A recent study using German statutory health insurance claims data from 2006 to 2009 showed that the prevalence of osteoporosis in females aged 50 years or older was 24 % [3]. In German women in this age group, the lifetime probability of a major osteoporotic fracture is 31.4 % [4]. Furthermore, recent data obtained from the Global Longitudinal Study of Osteoporosis in Women (GLOW) [5] showed that women with postmenopausal osteoporosis (PMO) and osteoarthritis have an even higher risk of fracture [6].
Bisphosphonates are established as first-line therapy for osteoporosis, with nitrogen-containing bisphosphonates currently considered the first-line treatment for PMO [7]. The most important goal of PMO treatment is to reduce the risk of fracture [7].

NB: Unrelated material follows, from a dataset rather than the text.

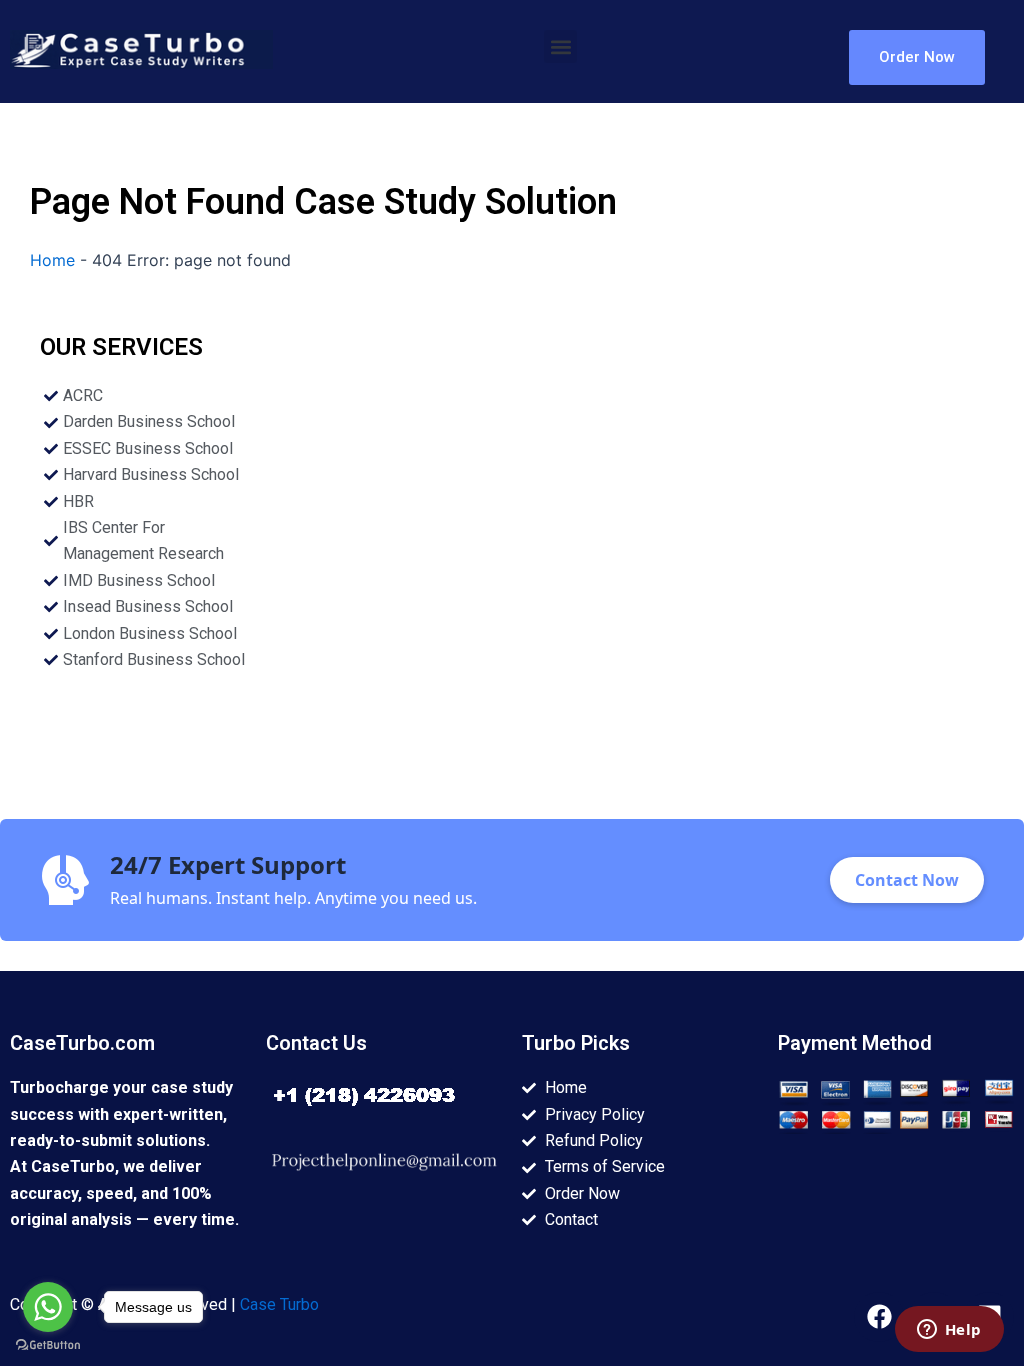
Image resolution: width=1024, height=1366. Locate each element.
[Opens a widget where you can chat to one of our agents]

Several clinical trials have shown that oral bisphosphonates can reduce the incidence of both vertebral and non-vertebral fractures [8, 9], but in order for bisphosphonate treatment to be clinically effective, patients must demonstrate adequate adherence and persistence to medication. Adherence to medication is one of several terms currently used in the literature to define deviations from a prescribed treatment. As described by Vrijens et al. [10], the first of these terms to be introduced was “patient compliance” and, together with “medication adherence,” has been the most widely used term to describe such deviations. However, these descriptors are often used inconsistently, and in order to enable the accurate interpretation of studies on medication-taking behavior, Vrijens et al. [10] have proposed new terminology, “adherence to medication,” described as the process whereby patients take their medication as prescribed. The term comprises three components: (1) initiation (when a patient takes the first dose of a prescribed medication), (2) implementation (the extent to which the prescribed dosing regimen is followed), and (3) discontinuation (indicates the end of therapy, when the patient stops taking the prescribed medication for whatever reason). Based on this description, the following can be classed as instances of nonadherence to medication: noninitiation of prescribed treatment, suboptimal implementation of the dosing regimen, and premature discontinuation of treatment. Persistence is interrelated to adherence and has been described as the length of time between initiation and the point in time when the patient took the last dose of medication in question [10].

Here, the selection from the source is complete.